[Start]

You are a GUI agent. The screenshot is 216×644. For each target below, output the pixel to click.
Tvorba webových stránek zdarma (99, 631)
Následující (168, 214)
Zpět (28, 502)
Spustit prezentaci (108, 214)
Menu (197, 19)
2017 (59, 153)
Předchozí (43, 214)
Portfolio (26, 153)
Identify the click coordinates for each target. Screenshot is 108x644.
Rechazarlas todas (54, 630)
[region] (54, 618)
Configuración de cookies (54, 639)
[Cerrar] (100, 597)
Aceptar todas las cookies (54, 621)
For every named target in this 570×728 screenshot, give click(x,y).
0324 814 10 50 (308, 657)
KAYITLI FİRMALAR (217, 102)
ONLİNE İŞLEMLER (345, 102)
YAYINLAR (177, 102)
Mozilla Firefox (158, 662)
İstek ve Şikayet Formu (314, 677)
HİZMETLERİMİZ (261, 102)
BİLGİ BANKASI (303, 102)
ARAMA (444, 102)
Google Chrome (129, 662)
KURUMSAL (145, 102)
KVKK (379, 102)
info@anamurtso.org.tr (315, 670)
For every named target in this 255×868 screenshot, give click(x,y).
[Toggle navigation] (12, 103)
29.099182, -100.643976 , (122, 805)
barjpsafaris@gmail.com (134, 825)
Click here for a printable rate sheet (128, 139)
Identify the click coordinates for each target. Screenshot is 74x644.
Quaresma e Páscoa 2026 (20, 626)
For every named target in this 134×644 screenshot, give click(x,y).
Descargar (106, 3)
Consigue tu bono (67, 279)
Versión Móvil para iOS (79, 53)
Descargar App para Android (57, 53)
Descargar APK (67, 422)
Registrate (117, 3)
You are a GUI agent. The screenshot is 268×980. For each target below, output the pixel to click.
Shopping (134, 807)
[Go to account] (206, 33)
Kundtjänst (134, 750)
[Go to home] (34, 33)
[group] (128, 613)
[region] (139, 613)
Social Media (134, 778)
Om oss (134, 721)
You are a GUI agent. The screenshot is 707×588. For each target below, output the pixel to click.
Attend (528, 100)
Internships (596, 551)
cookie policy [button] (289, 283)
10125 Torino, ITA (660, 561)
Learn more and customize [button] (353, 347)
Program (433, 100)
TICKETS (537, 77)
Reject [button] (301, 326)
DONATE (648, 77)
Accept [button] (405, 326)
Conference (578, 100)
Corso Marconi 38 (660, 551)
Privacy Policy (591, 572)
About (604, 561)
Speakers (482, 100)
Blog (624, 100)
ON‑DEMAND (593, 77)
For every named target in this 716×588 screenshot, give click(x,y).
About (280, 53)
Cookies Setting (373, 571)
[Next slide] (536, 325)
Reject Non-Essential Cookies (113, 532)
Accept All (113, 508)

[End]

▶ [Task to carry out]:
Rewrite the items from the start through the line containing "Blog (624, 100)", both ends included, requests and all. Multiply every coordinate in the answers by 1.95 and round to whole numbers, with halves rounding up. Leave the numbers in the requests as they are.

▶ [Full response]:
You are a GUI agent. The screenshot is 216×644. For each target below, output the pixel to click.
Tvorba webových stránek zdarma (193, 1230)
Následující (328, 417)
Zpět (55, 979)
Spustit prezentaci (211, 417)
Menu (384, 37)
2017 (115, 298)
Předchozí (84, 417)
Portfolio (51, 298)
Identify the click coordinates for each target. Screenshot is 108x644.
Rechazarlas todas (105, 1229)
[region] (105, 1205)
Configuración de cookies (105, 1246)
[Cerrar] (195, 1164)
Aceptar todas las cookies (105, 1211)
For every named target in this 570×728 screenshot, give click(x,y).
0324 814 10 50 (601, 1281)
KAYITLI FİRMALAR (423, 199)
ONLİNE İŞLEMLER (673, 199)
YAYINLAR (345, 199)
Mozilla Firefox (308, 1291)
İstek ve Şikayet Formu (612, 1320)
HİZMETLERİMİZ (509, 199)
BİLGİ BANKASI (591, 199)
ARAMA (866, 199)
Google Chrome (252, 1291)
KURUMSAL (283, 199)
KVKK (739, 199)
info@anamurtso.org.tr (614, 1307)
For every named target in this 255×868 screenshot, give click(x,y).
[Toggle navigation] (23, 201)
29.099182, -100.643976 , (238, 1570)
barjpsafaris@gmail.com (261, 1609)
Click here for a printable rate sheet (250, 271)
Identify the click coordinates for each target. Screenshot is 74x644.
Quaresma e Páscoa 2026 (39, 1221)
For every named target in this 134×644 screenshot, give click(x,y).
Descargar (207, 6)
Consigue tu bono (131, 544)
Versión Móvil para iOS (154, 103)
Descargar App para Android (111, 103)
Descargar APK (131, 823)
Registrate (228, 6)
You are a GUI agent. The screenshot is 268×980. For each target below, output the pixel to click.
Shopping (261, 1574)
[Go to account] (402, 64)
Kundtjänst (261, 1463)
[Go to home] (66, 64)
[group] (250, 1195)
[region] (271, 1195)
Social Media (261, 1517)
Om oss (261, 1406)
You are a GUI agent. The screenshot is 707×588. For each target below, output the pixel to click.
Attend (1030, 195)
Internships (1162, 1074)
cookie policy [button] (564, 552)
10125 Torino, ITA (1287, 1094)
Learn more and customize [button] (688, 677)
Program (844, 195)
TICKETS (1047, 150)
Reject [button] (587, 636)
DONATE (1264, 150)
Accept [button] (790, 636)
Conference (1127, 195)
Corso Marconi 38 (1287, 1074)
Privacy Policy (1152, 1115)
About (1178, 1094)
Speakers (940, 195)
Blog (1217, 195)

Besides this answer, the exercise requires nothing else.